Four Years in Review: Statistical Practices of Likert Scales in Human-Robot Interaction Studies
This identifies critical methodological flaws in HRI research, potentially affecting the reliability of conclusions about human perceptions and attitudes toward robots.
The paper reviewed statistical practices for Likert scales in human-robot interaction studies from 2016 to 2019, finding that only 3 out of 110 papers applied proper testing to correctly-designed scales, highlighting widespread issues.

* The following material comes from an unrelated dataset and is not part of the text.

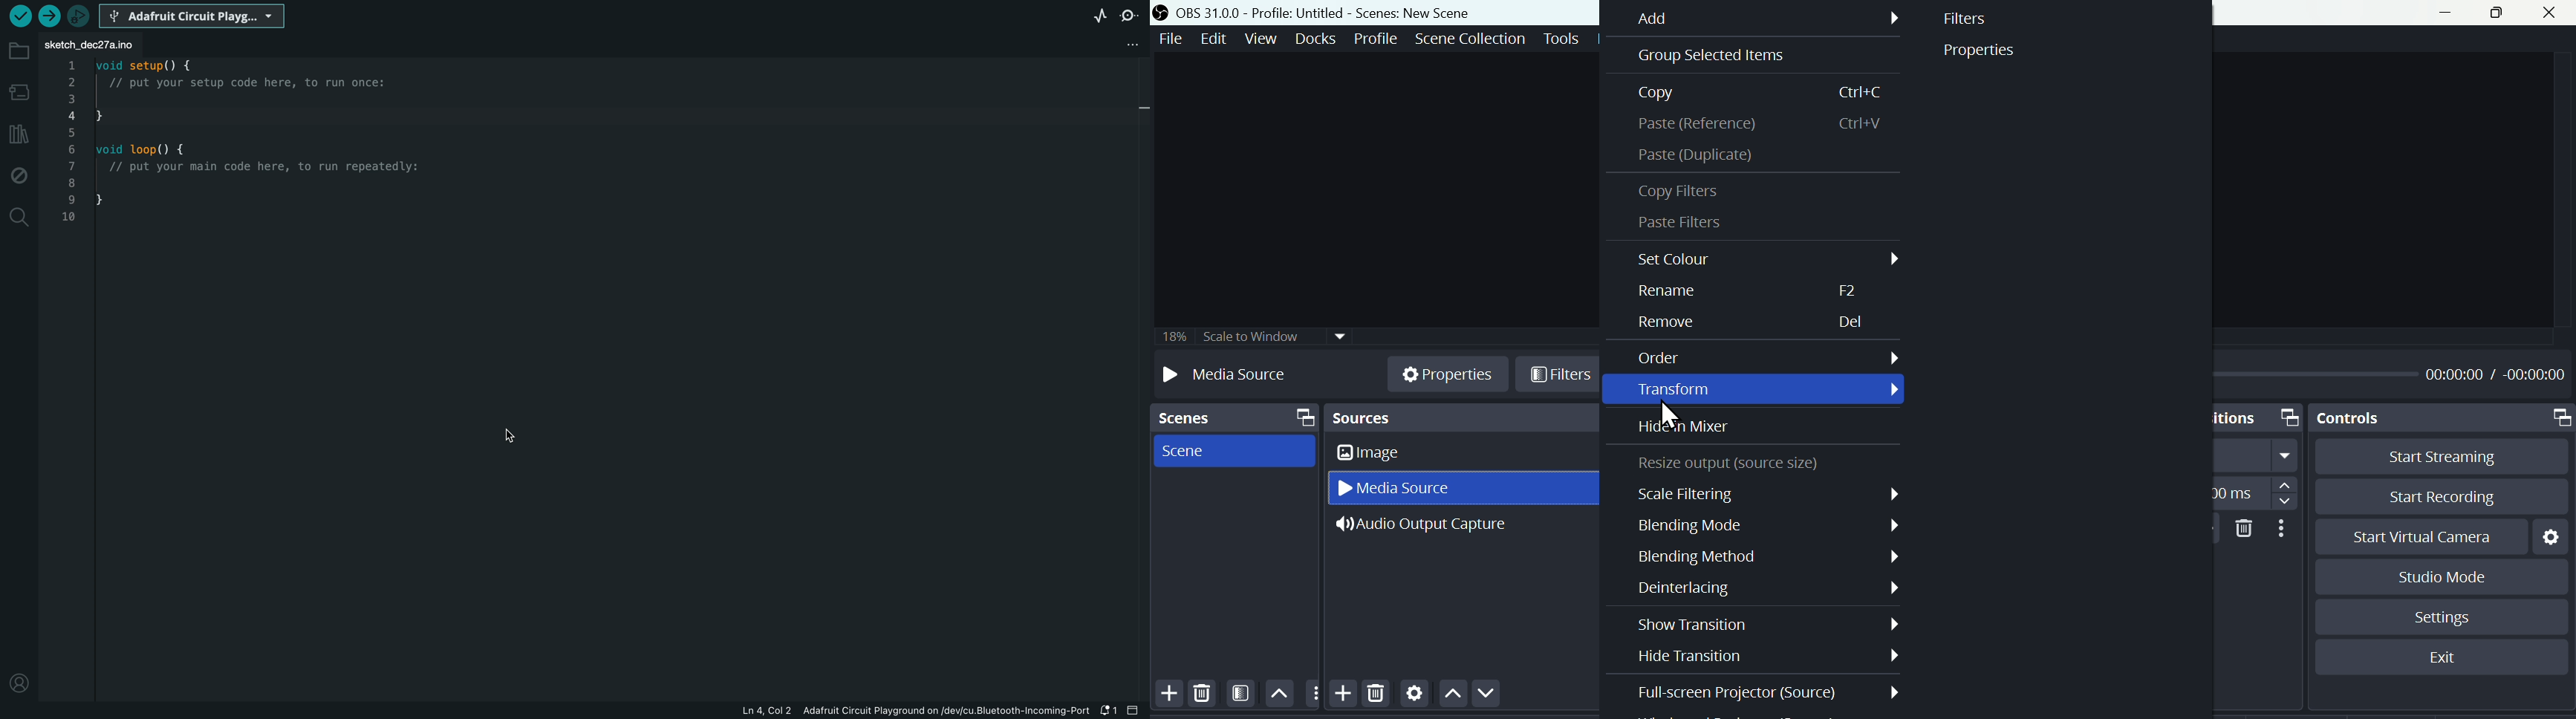 The width and height of the screenshot is (2576, 728). I want to click on maximise, so click(2499, 13).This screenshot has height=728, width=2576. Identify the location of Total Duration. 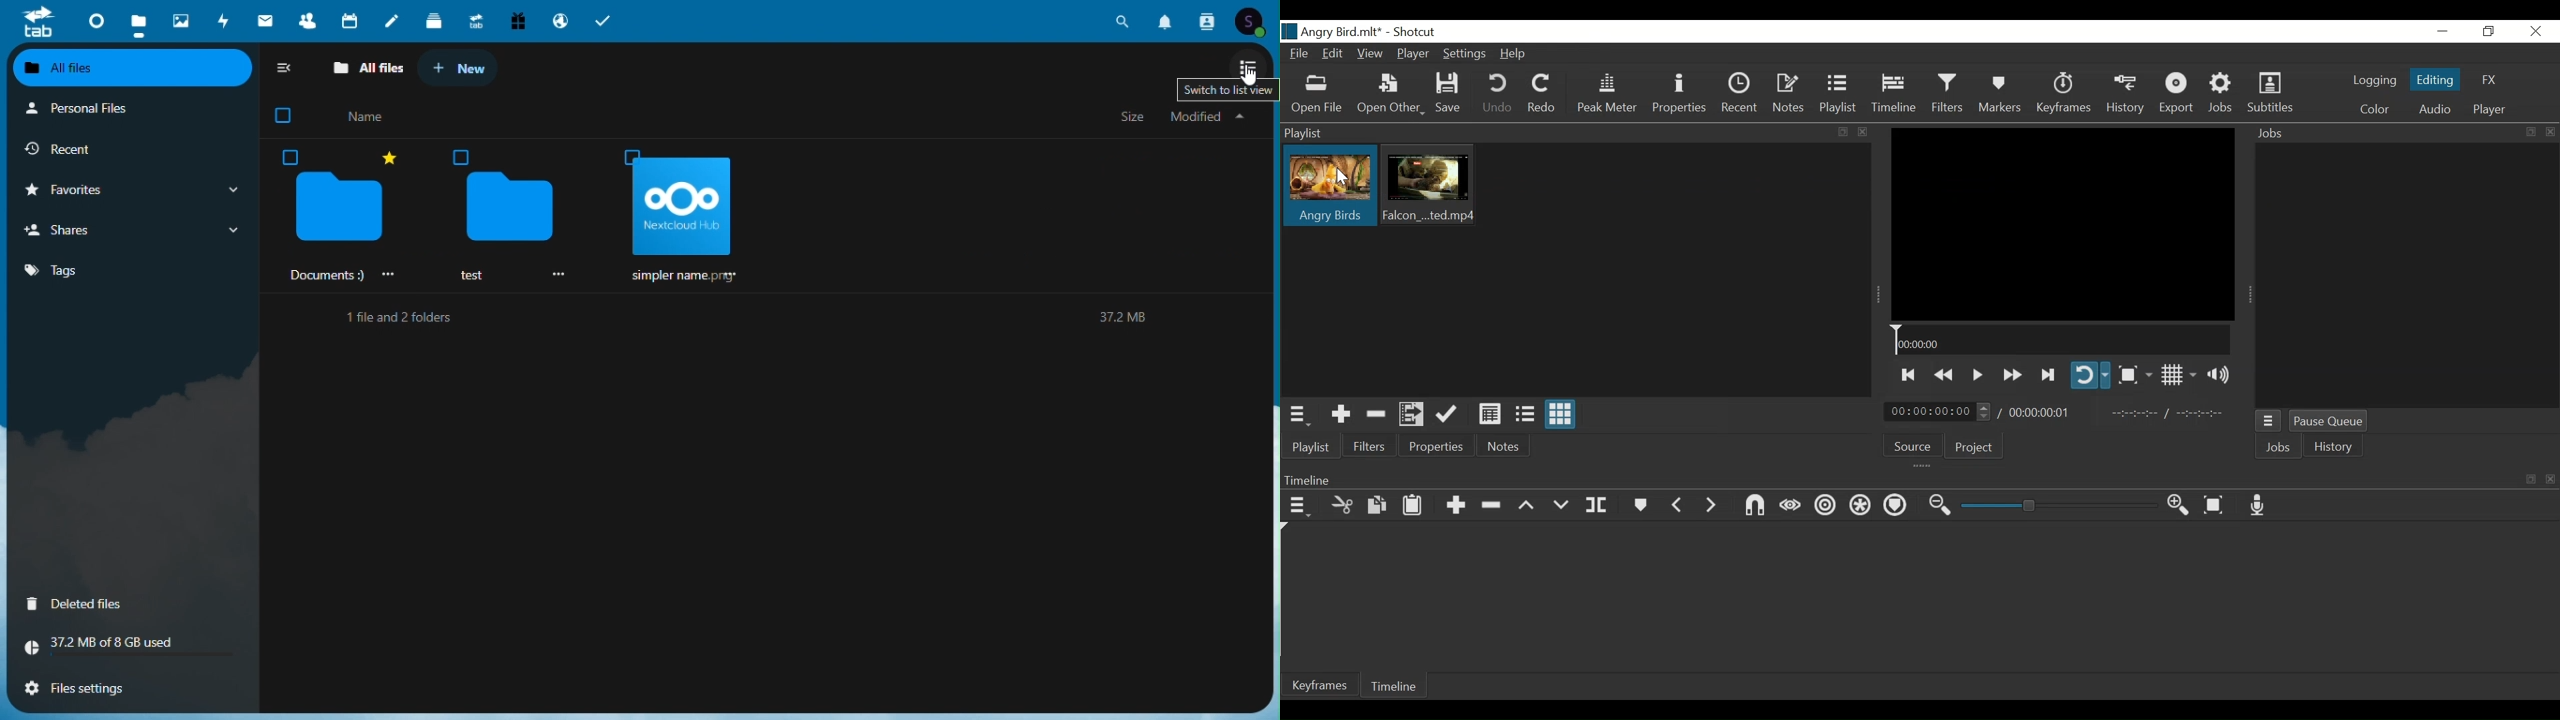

As robots become more prevalent, the importance of the field of human-robot interaction (HRI) grows accordingly. As such, we should endeavor to employ the best statistical practices. Likert scales are commonly used metrics in HRI to measure perceptions and attitudes. Due to misinformation or honest mistakes, most HRI researchers do not adopt best practices when analyzing Likert data. We conduct a review of psychometric literature to determine the current standard for Likert scale design and analysis. Next, we conduct a survey of four years of the International Conference on Human-Robot Interaction (2016 through 2019) and report on incorrect statistical practices and design of Likert scales. During these years, only 3 of the 110 papers applied proper statistical testing to correctly-designed Likert scales. Our analysis suggests there are areas for meaningful improvement in the design and testing of Likert scales. Lastly, we provide recommendations to improve the accuracy of conclusions drawn from Likert data.